The Usage metric is described for each property below.

Individual Predicates Discussion

To further aid the understanding of these properties, we can also group them into equivalence, membership, approximate or descriptive categories.

Equivalent Properties

Equivalent properties are the most powerful available since they entail all possible axioms between the resources.

owl:equivalentClass

Equivalent class means that two classes have the same members; each is a sub-class of the other. The classes may differ in terms of annotations defined for each of them, but otherwise they are axiomatically equivalent.

An owl:equivalentClass assertion is the most powerful available because of its ability to ‘Explode the Domain[6]. Because of its entailments, owl:equivalentClass should be used with great care.

owl:sameAs

The owl:sameAs assertion claims two instances to be an identical individual. This assertion also carries with it strong entailments of symmetry and reflexivity.

owl:sameAs is often misapplied [7]. Because of its entailments, it too should be used with great care. When there are doubts about claiming this strong relationship, UMBEL has the umbel:isLike alternative (see below).

Membership and Hierarchical Properties

Membership properties assert that an instance is a member of a class.

rdfs:subClassOf

The rdfs:subClassOf asserts that one class is a subset of another class. This assertion is transitive and reflexive. It is a key means for asserting hierarchical or taxonomic structures in an ontology. This assertion also has strong entailments, particularly in the sense of members having consistent general or more specific relationships to one another.

Care must be exercised that full inclusivity of members occurs when asserting this relationship. When correctly asserted, however, this is one of the most powerful means to establish a reasoning structure in an ontology because of its transitivity.

skos:narrowerTransitive/skos:broaderTransitive

Both of these predicates work on skos:Concept (recall that umbel:RefConcept is itself a subClassOf a skos:Concept). The predicates state a hierarchical link between the two concepts that indicates one is in some way more general (“broader”) than the other (“narrower”) or vice versa. The particular application of skos:broaderTransitive (or its complement) is used to infer the transitive closure of the hierarchical links, which can then be used to access direct or indirect hierarchical links between concepts.

The transitive relationship means that there may be intervening concepts between the two stated resources, making the relationship an ancestral one, and not necessarily (though it is possible to be so) a direct parent-child one.

rdf:type

The rdf:type assertion assigns instances (individuals) to a class. While the idea is straightforward, it is important to understand the intensional nature of the target class to ensure that the assignment conforms to the intended class scope. When this determination can not be made, one of the more approximate UMBEL predicates (see below) should be used.

Approximation Properties

For one reason or another, the precise assertions of the equivalent or membership properties above may not be appropriate.
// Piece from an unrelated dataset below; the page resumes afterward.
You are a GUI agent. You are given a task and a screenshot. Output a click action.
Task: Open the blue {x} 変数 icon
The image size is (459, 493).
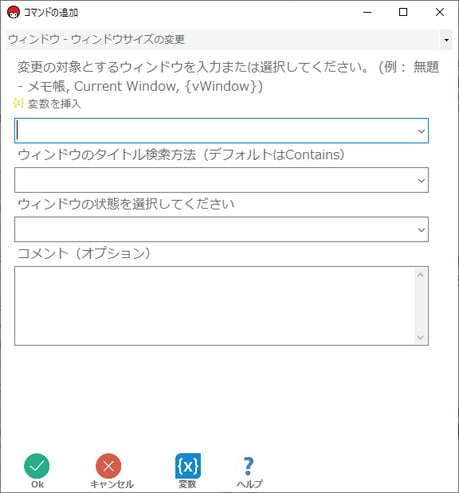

For example, we might not know sufficiently an intended class scope, or there might be ambiguity as to the identity of a specific entity (is it Jimmy Johnson the football coach, race car driver, fighter, local plumber or someone else?). Among other options — along a spectrum of relatedness — is the desire to assign a predicate that is meant to represent the same kind of thing, yet without knowing if the relationship is an equivalence (identity, or sameAs), a subset, or merely just a member of relationship. Alternatively, we may recognize that we are dealing with different things, but want to assert a relationship of an uncertain nature.

This section presents the UMBEL alternatives for these different kinds of approximate predicates [4].

umbel:correspondsTo

The most powerful of these approximate predicates in terms of alignment and entailments is the umbel:correspondsTo property. This predicate is the recommended option if, after looking at the source and target knowledge bases [8], we believe we have found the best equivalent relationship, but do not have the information or assurance to assign one of the relationships above. So, while we are sure we are dealing with the same kind of thing, we may not have full confidence to be able to assign one of these alternatives:

   rdfs:subClassOf
   owl:equivalentClass
   owl:sameAs
   superClassOf

Thus, with respect to existing and commonly used predicates, we want an umbrella property that is generally equivalent or so in nature, and if perhaps known precisely might actually encompass one of the above relations, but we don’t have the certainty to choose one of them nor perhaps assert full “sameness”. This is not too dissimilar from the rationale being tested for the x:coref predicate in relation to owl:sameAs from the UMBC Ebiquity group [9,10].

The property umbel:correspondsTo is thus used to assert a close correspondence between an external class, named entity, individual or instance with a Reference Concept class. It asserts this correspondence through the basis of both its subject matter and intended scope.

This property may be reified with the umbel:hasMapping property to describe the “degree” of the assertion.

umbel:isAbout

In most uses, the most prevalent linking property to be used is the umbel:isAbout assertion. This predicate is useful when tagging external content with metadata for alignment with an UMBEL-based reference ontology. The reciprocal assertion, umbel:isRelatedTo is when an assertion within an UMBEL vocabulary is desired to an external ontology. Its application is where the reference vocabulary itself needs to refer to an external topic or concept.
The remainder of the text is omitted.